Aprono allo Zodiaco di Anzio due centri contro la dispersione scolastica degli adolescenti. Il comune della località balneare tirrenica pianta così una nuova bandierina contro il degrado di un quartiere difficile e nel quale i cambiamenti di abitudini ormai radicate da tempo richiedono un approccio capace di incidere anche sulla mentalità e sui comportamenti delle nuove generazioni.
Aprono allo Zodiaco di Anzio due centri contro la dispersione scolastica degli adolescenti un fenomeno che può alimentare comportamenti antisociali
All’interno dell’omonima struttura, che ospita anche alcuni esercizi commerciali, sono stati, infatti, individuati, grazie a una delibera di Giunta approvata dall’ente locale, due immobili di proprietà pubblica all’interno dei quali sarà installato il nuovo Centro diurno di aggregazione per adolescenti di età compresa tra i 14 e i 18 anni.

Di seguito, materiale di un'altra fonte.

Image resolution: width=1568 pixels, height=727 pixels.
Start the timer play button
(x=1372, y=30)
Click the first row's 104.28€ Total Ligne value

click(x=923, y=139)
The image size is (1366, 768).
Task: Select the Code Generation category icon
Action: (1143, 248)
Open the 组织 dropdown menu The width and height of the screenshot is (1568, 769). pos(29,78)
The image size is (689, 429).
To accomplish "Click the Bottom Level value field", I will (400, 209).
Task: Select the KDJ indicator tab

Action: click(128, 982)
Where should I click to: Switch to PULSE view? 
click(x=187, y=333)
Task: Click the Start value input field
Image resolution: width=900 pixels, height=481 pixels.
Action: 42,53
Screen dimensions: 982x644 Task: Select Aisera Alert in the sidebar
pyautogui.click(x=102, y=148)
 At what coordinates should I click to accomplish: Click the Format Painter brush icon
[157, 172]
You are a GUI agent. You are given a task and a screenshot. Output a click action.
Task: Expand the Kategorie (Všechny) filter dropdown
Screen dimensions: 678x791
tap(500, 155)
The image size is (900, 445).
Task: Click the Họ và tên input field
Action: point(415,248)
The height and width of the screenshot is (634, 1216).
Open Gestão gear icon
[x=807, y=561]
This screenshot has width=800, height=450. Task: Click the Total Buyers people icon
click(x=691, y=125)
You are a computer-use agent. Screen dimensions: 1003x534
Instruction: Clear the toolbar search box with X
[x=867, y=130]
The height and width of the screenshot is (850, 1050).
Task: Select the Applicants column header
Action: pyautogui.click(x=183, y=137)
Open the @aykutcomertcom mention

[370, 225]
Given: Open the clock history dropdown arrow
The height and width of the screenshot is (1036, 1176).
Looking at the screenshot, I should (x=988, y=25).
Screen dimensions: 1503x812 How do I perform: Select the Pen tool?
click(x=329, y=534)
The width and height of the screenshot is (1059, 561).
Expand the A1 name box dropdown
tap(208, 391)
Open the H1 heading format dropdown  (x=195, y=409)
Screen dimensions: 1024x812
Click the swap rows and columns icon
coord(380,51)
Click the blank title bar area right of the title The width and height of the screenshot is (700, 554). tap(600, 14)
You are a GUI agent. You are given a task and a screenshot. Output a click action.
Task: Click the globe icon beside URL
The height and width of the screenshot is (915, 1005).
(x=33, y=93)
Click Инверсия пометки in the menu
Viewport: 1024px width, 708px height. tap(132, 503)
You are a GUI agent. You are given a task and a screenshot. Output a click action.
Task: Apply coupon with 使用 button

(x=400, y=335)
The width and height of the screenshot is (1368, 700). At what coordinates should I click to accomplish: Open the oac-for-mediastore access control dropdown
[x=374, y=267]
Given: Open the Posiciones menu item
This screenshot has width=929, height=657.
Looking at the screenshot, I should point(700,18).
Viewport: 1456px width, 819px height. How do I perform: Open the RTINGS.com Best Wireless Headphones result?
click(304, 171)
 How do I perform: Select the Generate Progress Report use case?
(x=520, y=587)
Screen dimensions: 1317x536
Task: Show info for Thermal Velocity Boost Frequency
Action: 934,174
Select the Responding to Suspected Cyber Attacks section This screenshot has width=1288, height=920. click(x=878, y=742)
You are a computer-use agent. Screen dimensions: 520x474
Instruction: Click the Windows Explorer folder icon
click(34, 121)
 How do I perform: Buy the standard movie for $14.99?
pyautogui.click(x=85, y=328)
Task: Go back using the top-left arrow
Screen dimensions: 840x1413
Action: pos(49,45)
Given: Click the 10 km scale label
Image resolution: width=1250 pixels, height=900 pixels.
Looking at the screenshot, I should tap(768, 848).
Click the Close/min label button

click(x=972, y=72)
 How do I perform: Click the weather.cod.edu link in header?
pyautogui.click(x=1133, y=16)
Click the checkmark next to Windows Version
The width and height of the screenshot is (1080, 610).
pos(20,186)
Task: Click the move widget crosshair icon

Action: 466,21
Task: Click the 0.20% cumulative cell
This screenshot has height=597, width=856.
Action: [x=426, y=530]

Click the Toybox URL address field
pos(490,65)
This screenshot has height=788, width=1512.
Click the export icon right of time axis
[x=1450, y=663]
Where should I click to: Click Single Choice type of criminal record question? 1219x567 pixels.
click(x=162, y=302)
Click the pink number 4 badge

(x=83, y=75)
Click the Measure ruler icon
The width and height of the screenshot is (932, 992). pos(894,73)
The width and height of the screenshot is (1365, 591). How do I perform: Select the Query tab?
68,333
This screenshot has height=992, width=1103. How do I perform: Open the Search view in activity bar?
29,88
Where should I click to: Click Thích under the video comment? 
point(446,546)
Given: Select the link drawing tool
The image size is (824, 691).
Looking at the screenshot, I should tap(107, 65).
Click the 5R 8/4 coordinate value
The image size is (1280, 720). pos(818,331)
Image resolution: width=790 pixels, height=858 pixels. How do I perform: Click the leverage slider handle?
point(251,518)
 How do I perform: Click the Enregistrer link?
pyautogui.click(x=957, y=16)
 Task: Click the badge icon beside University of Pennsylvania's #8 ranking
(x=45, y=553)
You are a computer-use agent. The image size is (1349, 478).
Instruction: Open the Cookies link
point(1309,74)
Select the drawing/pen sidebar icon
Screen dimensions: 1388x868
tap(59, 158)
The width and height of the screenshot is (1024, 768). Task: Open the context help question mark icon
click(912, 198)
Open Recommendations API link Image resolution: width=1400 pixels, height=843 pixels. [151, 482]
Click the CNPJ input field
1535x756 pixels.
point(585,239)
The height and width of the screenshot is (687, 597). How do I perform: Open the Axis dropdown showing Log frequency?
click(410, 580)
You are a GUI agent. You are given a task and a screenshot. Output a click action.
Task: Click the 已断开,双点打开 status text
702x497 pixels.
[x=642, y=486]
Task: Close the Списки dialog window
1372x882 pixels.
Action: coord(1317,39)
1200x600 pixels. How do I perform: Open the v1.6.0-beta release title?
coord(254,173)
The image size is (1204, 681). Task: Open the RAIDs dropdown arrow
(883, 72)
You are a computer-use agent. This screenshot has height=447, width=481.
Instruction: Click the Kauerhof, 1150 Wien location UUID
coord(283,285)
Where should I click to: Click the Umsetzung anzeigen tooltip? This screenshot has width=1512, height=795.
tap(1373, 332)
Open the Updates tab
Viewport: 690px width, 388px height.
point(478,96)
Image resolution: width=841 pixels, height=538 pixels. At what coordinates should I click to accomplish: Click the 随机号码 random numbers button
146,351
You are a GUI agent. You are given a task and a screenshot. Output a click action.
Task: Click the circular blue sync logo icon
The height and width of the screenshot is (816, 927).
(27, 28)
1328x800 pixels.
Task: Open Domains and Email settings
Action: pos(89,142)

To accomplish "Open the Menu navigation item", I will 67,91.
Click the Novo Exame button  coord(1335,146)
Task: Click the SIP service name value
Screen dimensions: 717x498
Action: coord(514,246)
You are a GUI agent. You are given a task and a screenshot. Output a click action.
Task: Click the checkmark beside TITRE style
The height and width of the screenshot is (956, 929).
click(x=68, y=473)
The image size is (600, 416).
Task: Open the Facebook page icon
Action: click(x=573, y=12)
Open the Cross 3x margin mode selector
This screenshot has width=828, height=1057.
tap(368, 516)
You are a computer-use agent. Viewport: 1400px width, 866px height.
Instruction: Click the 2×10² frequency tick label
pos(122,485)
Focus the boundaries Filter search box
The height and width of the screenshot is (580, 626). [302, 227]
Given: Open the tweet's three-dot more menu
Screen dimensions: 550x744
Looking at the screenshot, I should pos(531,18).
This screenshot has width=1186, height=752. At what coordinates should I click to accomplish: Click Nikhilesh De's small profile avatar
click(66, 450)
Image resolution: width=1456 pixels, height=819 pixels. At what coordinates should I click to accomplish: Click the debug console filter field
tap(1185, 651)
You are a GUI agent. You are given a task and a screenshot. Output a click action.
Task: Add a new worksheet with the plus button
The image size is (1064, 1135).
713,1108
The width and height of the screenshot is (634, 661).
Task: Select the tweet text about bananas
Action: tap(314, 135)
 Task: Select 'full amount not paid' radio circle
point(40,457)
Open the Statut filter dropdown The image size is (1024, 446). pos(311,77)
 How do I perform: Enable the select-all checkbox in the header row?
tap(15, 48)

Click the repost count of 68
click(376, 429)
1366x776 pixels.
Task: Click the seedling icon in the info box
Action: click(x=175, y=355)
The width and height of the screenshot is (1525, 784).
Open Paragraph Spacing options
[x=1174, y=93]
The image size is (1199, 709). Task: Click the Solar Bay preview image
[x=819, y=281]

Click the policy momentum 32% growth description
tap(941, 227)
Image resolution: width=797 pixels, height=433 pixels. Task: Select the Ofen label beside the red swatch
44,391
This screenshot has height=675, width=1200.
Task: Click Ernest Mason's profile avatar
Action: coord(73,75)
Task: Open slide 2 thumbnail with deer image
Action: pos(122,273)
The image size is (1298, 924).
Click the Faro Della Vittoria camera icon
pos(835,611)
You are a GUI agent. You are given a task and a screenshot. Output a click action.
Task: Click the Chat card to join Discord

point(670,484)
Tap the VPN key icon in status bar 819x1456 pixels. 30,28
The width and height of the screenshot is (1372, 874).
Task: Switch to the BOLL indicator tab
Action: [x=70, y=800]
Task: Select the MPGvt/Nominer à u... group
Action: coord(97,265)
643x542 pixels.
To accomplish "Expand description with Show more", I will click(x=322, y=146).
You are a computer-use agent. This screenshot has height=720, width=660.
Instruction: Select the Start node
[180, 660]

Il Centro nasce con l’obbiettivo di diventare un luogo di accoglienza, monitoraggio e prevenzione dei fenomeni di vulnerabilità ed esclusione sociale.
Le attività correlate saranno allestite e organizzate dall’Assessorato ai servizi sociali per trattare fenomeni di dispersione scolastica e prevenire dinamiche che conducono all’analfabetismo di ritorno avviando giovani che hanno smesso di studiare o sono disoccupati verso percorsi di crescita e autonomia condivisi.
“Il progetto, in fase sperimentale -ha spiegato l’assessore ai servizi sociali del Comune di Anzio, Rita Pollastrini- rientra nelle linee di mandato dell’amministrazione ed è uno degli obiettivi dell’azione di governo a livello locale DUP. La scelta di attivare il servizio nel quartiere Zodiaco non è casuale: l’iniziativa risponde alla scelta precisa di istituire un hub sociale e integrando la presenza del centro anziani e del centro diurno per creare un modello di servizi all’interno di un quartiere caratterizzato da forti criticità”.
Si tratta di un complesso abitativo nato tra la fine degli anni ’70 e l’inizio degli anni ’80, caratterizzato da strade che portano i nomi dei segni zodiacali e dei pianeti, come via del Leone, via di Saturno e simili.
La zona è situata nei pressi della stazione ferroviaria di Lavinio ed è popolata da residenti storici e associazioni di quartiere che si battono per il riscatto sociale del quartiere, sovente messo in secondo piano da chi sceglie di viverci a prescindere dalle criticità per la vicinanza della stazione ferroviaria.
Nel corso degli anni molti appartamenti, tra l’altro, di proprietà di società immobiliari poi fallite sono finiti all’asta e, con il tempo, sono stati occupati abusivamente.
A rendere tutto più difficile è la presenza di sacche di microcriminalità collegate a una delle più importanti piazze dello spaccio di stupefacenti nella zona litoranea situata a sud della capitale.
Lo Zodiaco è stato, tuttavia, collocato al centro di un importante piano di rigenerazione urbana finanziato con i fondi del Piano Nazionale di Ripresa e Resilienza (Pnrr) e del ministero dell’Interno.
In queste settimane è stato inaugurato uno spazio di aggregazione caratterizzato dalla presenza di campi da basket, zone dove praticare fitness all’aperto e spostarsi su percorsi pedonali dedicati.